▶ [Tarefa proposta 1] No texto sobre o folclore potiguar, quais são as ações que a Comissão Norte-Riograndense de Folclore tem a responsabilidade de realizar?

▶ [Texto de origem]
++++++++

“O modo que um povo tem para compreender o mundo em que vive. Conhecendo o folclore de um país, pode-se compreender o seu povo. E assim conhecemos, ao mesmo tempo, parte de sua História. Tudo que é folclore é popular. Mas, nem tudo que é popular é folclore”, declara o professor Severino Vicente, Presidente da Comissão Norte-Riograndense de Folclore e conselheiro Nacional da Comissão do Folclore para o Nordeste que concedeu uma entrevista para O JORNAL DE HOJE.
Os historiadores Severino Vicente e Gutemberg Costa assumiram no mês passado a presidência e vice-presidência da Comissão Norte-Riograndense de Folclore. Instituição que foi criada por Câmara Cascudo há 60 anos e que tem a responsabilidade de estudar, preservar, divulgar, promover e valorizar a cultura popular do Estado. O JORNAL DE HOJE conversou com eles sobre o folclore potiguar. Confira!O Jornal de Hoje - Por que o Rio Grande do Norte é importante para o contexto cultural do Brasil?

++++++++

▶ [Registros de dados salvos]
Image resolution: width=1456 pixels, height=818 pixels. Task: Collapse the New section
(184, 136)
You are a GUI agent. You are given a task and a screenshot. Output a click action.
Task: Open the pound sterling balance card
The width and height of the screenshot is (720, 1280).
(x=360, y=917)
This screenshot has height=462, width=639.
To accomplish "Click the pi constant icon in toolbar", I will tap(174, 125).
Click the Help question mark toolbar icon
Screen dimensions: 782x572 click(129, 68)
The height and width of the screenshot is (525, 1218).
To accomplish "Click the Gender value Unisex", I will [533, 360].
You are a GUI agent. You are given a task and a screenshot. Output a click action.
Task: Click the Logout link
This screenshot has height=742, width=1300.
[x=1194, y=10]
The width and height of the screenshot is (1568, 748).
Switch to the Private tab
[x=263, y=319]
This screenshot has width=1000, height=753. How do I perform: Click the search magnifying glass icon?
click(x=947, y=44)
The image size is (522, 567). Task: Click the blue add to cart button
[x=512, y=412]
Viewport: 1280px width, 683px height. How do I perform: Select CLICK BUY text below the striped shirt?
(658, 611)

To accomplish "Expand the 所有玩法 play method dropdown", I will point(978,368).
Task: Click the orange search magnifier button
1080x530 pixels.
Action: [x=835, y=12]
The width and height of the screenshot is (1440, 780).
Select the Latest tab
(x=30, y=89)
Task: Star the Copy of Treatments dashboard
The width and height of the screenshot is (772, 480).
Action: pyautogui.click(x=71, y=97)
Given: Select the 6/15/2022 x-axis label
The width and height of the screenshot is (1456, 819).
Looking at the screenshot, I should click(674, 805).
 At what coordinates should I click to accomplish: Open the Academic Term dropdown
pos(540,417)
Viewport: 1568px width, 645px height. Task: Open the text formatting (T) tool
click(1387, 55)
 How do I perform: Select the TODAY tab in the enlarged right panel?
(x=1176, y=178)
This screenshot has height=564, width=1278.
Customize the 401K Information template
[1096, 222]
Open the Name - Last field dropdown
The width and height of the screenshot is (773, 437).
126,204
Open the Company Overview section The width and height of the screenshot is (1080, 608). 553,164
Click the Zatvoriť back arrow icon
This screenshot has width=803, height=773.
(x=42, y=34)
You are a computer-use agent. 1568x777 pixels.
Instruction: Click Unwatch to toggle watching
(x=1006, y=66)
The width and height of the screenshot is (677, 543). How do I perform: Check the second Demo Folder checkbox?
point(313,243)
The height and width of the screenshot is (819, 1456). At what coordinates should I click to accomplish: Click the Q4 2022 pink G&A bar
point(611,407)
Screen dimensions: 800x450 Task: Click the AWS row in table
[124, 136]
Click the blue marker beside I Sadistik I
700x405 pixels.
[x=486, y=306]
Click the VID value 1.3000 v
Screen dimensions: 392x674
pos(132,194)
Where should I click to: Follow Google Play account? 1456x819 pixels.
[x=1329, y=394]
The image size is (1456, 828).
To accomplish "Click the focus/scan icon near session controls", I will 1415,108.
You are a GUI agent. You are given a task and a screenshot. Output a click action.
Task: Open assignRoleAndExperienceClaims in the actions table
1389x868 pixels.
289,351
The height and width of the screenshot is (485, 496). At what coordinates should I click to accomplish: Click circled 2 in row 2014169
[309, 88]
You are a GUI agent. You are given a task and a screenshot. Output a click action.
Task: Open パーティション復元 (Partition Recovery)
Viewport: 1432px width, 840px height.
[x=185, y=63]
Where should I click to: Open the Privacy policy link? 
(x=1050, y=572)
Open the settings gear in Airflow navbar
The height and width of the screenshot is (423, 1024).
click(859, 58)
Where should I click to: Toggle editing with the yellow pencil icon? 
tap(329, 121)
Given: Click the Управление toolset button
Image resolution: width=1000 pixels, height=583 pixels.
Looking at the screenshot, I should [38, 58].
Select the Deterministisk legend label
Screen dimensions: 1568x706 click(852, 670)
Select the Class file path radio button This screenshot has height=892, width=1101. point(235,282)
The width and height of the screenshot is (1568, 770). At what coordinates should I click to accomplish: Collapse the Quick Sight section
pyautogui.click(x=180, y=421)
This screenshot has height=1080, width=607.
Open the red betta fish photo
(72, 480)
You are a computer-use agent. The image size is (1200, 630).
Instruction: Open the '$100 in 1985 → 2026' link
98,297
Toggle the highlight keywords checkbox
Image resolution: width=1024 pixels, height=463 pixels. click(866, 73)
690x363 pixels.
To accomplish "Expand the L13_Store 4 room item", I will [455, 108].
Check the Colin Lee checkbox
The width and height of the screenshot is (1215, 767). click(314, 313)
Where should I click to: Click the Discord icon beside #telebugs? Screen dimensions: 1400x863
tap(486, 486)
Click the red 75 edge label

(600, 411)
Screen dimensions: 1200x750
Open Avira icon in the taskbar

++++++++

▶ [Tarefa proposta 2] Troque "width and height" por "size" nos registros, da primeira linha até a linha que contém "pos(540,417)", incluindo essas duas. Reescreva só esse trecho, sem mudar mais nada.

▶ [Resposta do exercício 1]
- estudar a cultura popular do Estado
- preservar a cultura popular do Estado
- divulgar a cultura popular do Estado
- promover a cultura popular do Estado
- valorizar a cultura popular do Estado

▶ [Resposta do exercício 2]
Image resolution: width=1456 pixels, height=818 pixels. Task: Collapse the New section
(184, 136)
You are a GUI agent. You are given a task and a screenshot. Output a click action.
Task: Open the pound sterling balance card
The size of the screenshot is (720, 1280).
(x=360, y=917)
This screenshot has height=462, width=639.
To accomplish "Click the pi constant icon in toolbar", I will tap(174, 125).
Click the Help question mark toolbar icon
Screen dimensions: 782x572 click(129, 68)
The height and width of the screenshot is (525, 1218).
To accomplish "Click the Gender value Unisex", I will [533, 360].
You are a GUI agent. You are given a task and a screenshot. Output a click action.
Task: Click the Logout link
This screenshot has height=742, width=1300.
[x=1194, y=10]
The size of the screenshot is (1568, 748).
Switch to the Private tab
[x=263, y=319]
This screenshot has width=1000, height=753. How do I perform: Click the search magnifying glass icon?
click(x=947, y=44)
The image size is (522, 567). Task: Click the blue add to cart button
[x=512, y=412]
Viewport: 1280px width, 683px height. How do I perform: Select CLICK BUY text below the striped shirt?
(658, 611)

To accomplish "Expand the 所有玩法 play method dropdown", I will point(978,368).
Task: Click the orange search magnifier button
1080x530 pixels.
Action: [x=835, y=12]
The size of the screenshot is (1440, 780).
Select the Latest tab
(x=30, y=89)
Task: Star the Copy of Treatments dashboard
The size of the screenshot is (772, 480).
Action: pyautogui.click(x=71, y=97)
Given: Select the 6/15/2022 x-axis label
The size of the screenshot is (1456, 819).
Looking at the screenshot, I should click(674, 805).
 At what coordinates should I click to accomplish: Open the Academic Term dropdown
pos(540,417)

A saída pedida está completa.